Interleukin (IL)-12 activates a T-cell-dependent antitumor immune response that is able to eradicate established large
tumors in a number of immunogenic
tumor models. The effector mechanisms in these dramatic antitumor responses have not yet been identified. In this report, we show that the effector mechanism of IL-12-induced rejection of established MCA207
tumors is unique in that it is not dependent on
perforin, Fas/
Fas ligand, and
nitric oxide. Study of
cyclophosphamide plus
IL-12 (Cy +
IL-12)-induced rejection of
ascites Sa1
tumor demonstrates that macrophages are the predominant immune cell infiltration in the
ascites. These macrophages possess nonspecific tumoricidal activity in vivo as immune distinct MCA207
tumor cells inoculated i.p., but not s.c., in mice bearing regressing Sa1
ascites tumors after Cy +
IL-12 therapy are rejected. Furthermore, Cy + IL-12-treated Sa1
ascites cells or macrophages, but not spleen macrophages from the same mouse or inflammatory macrophages induced by thioglycollate, are able to suppress the development of immune-irrelevant s.c.
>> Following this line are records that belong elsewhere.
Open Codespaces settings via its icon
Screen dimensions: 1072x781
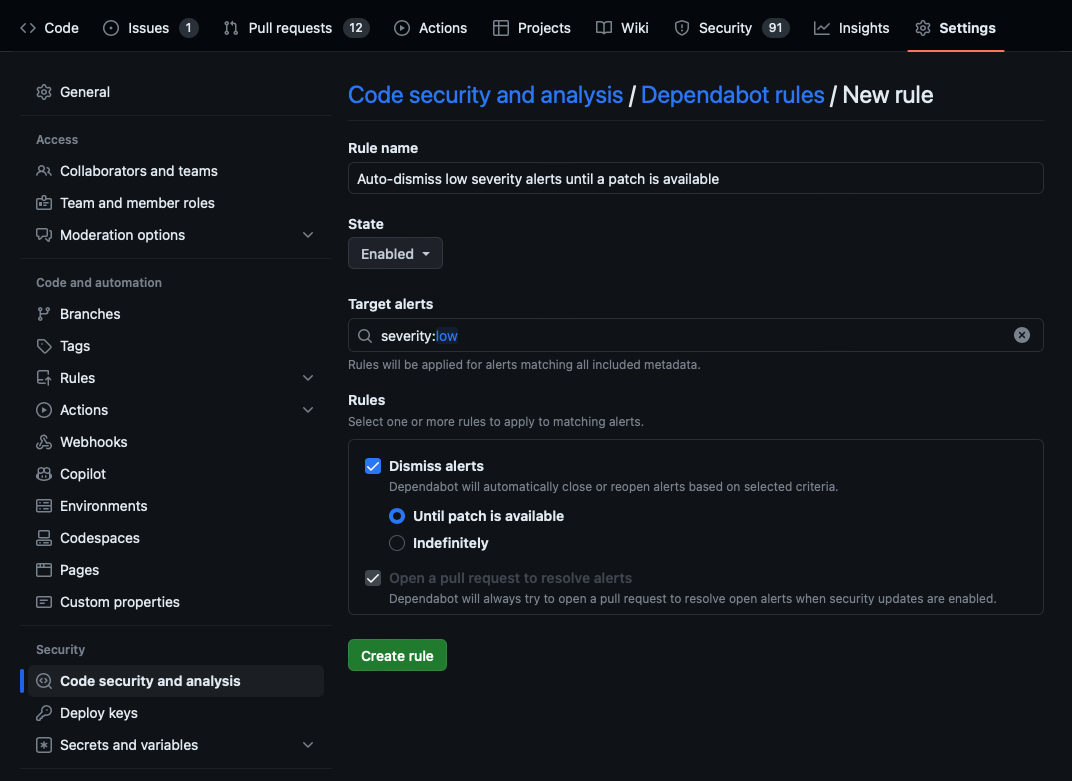45,537
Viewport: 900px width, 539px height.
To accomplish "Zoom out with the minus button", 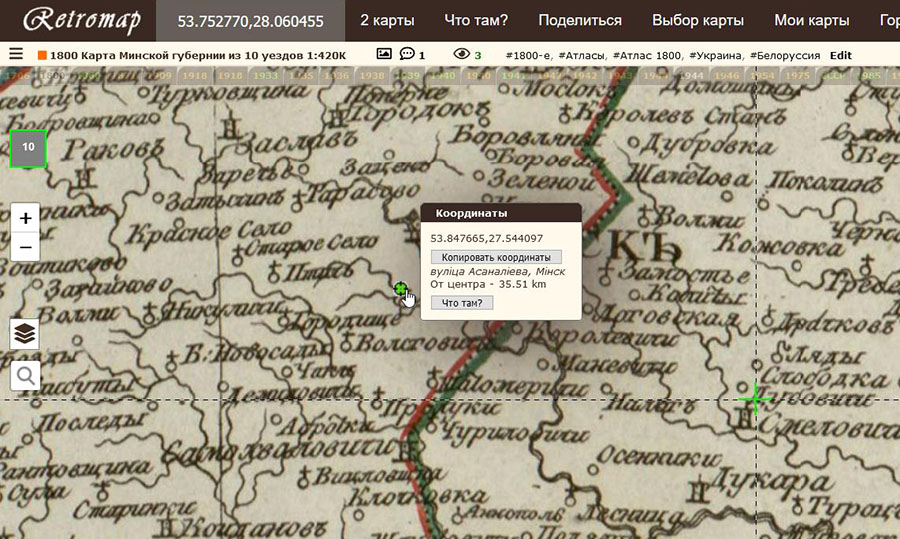I will (25, 246).
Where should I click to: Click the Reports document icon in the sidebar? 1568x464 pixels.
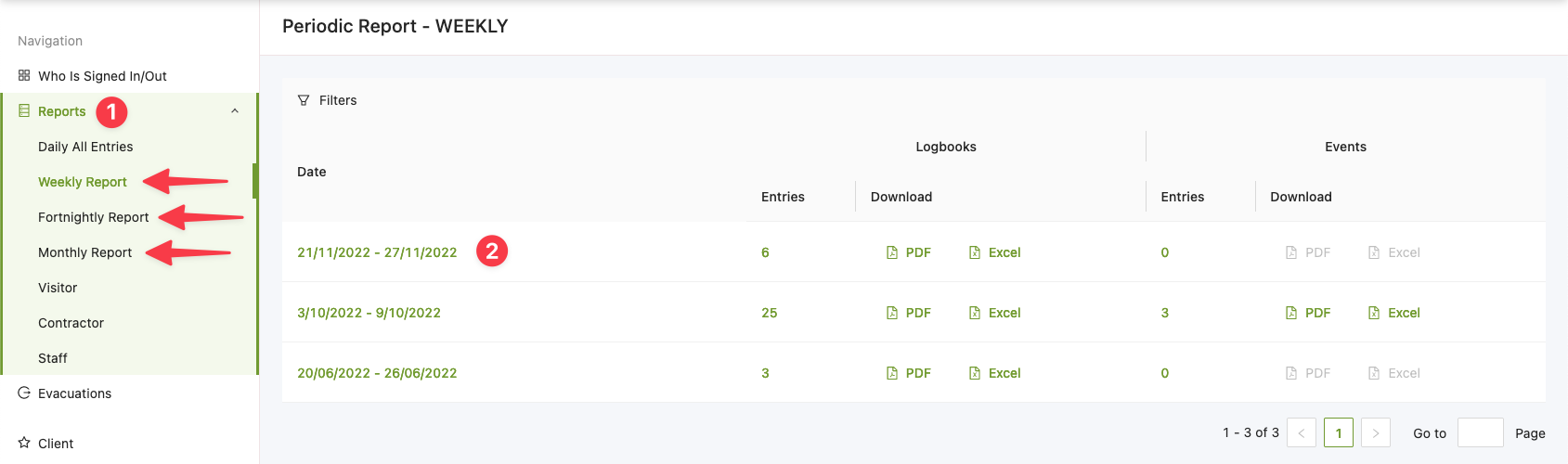[24, 111]
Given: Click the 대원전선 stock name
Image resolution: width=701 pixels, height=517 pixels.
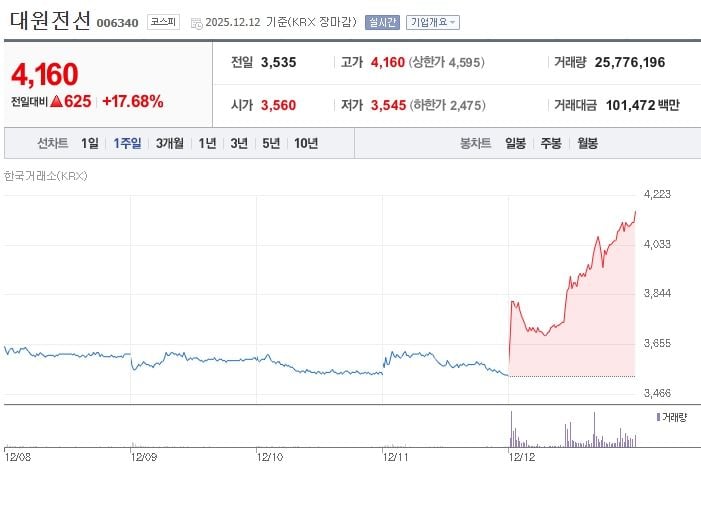Looking at the screenshot, I should [x=48, y=19].
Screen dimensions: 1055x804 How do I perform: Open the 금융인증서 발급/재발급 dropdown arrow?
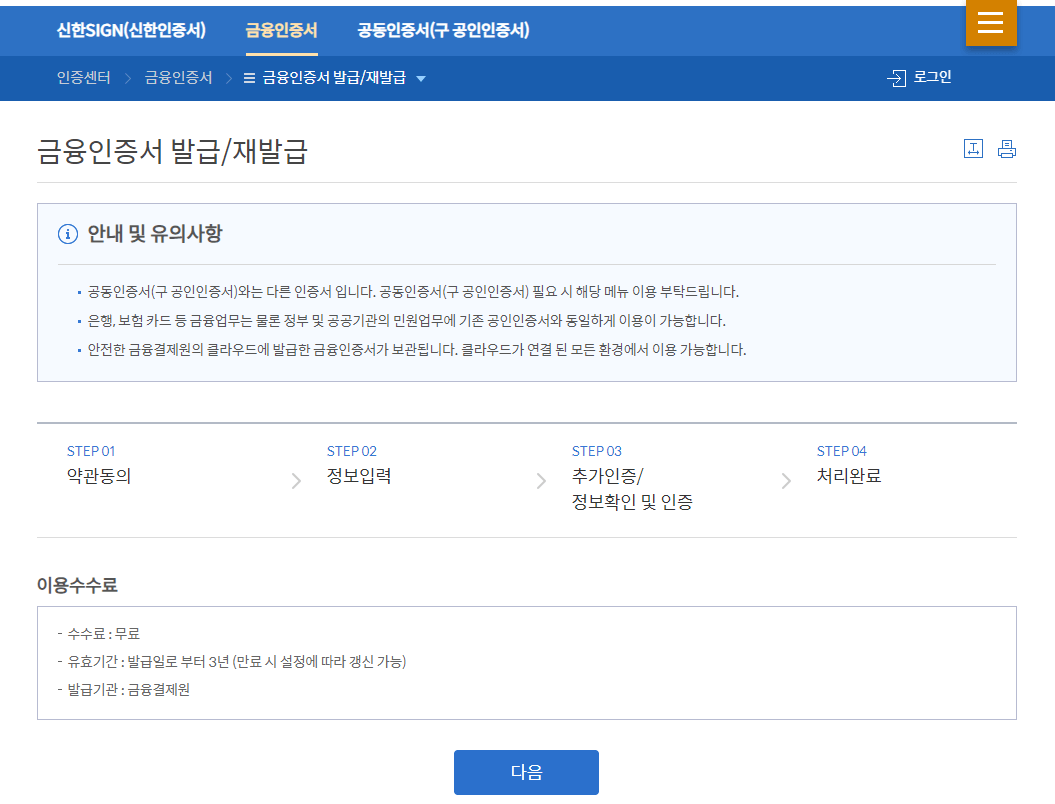[422, 78]
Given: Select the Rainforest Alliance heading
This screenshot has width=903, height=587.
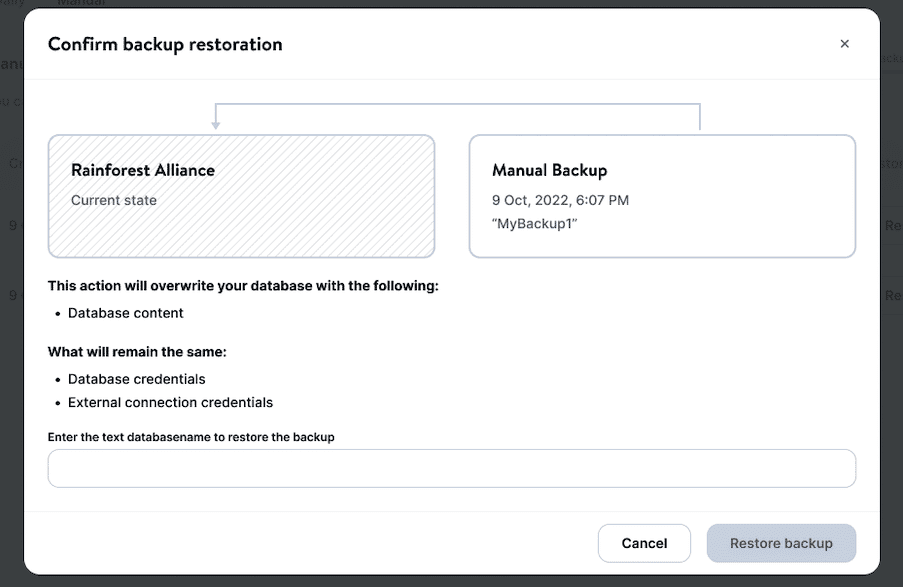Looking at the screenshot, I should tap(143, 170).
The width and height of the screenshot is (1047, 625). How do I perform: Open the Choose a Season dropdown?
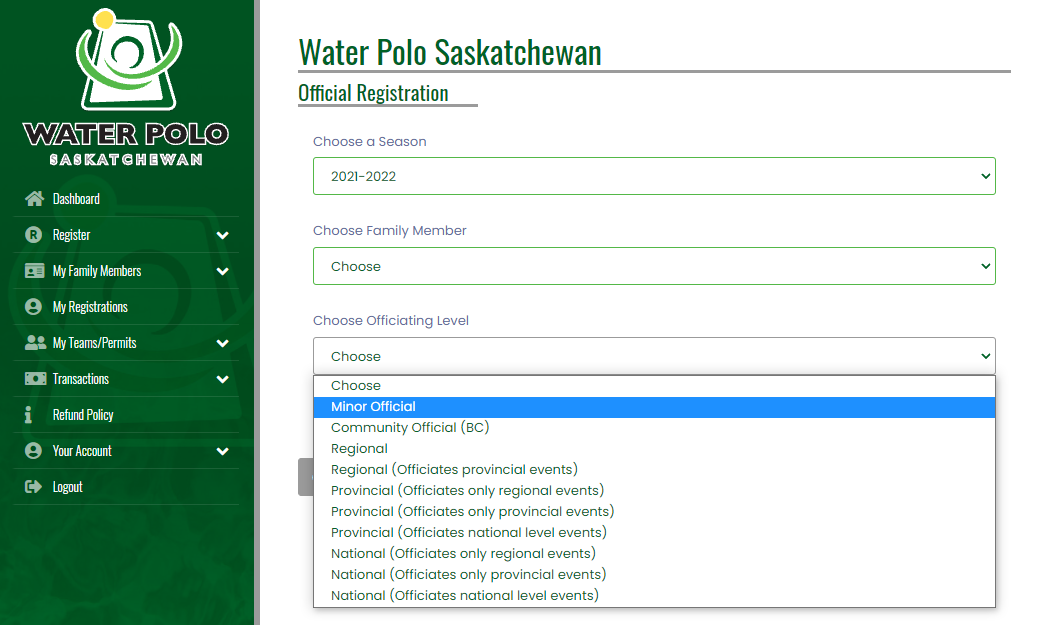click(x=654, y=176)
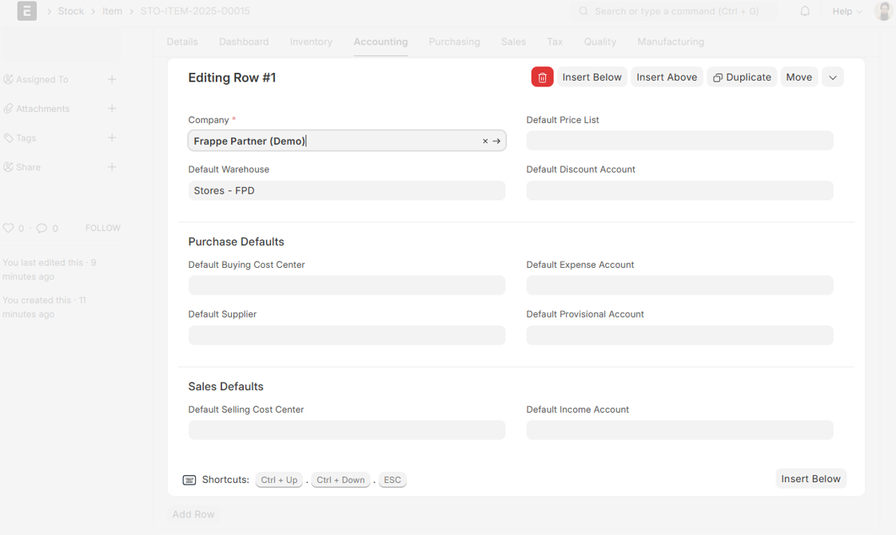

tumors in a Winn assay. These macrophages kill various
tumor cells in a contact-dependent manner in vitro, and the cytotoxicity is preserved after fixation with
paraformaldehyde. These results demonstrate that activated macrophages function as effector cells in an IL-12-induced, T-cell-dependent eradication of established
tumors through a novel contact-dependent,
paraformaldehyde fixation-resistant, apoptosis-inducing mechanism.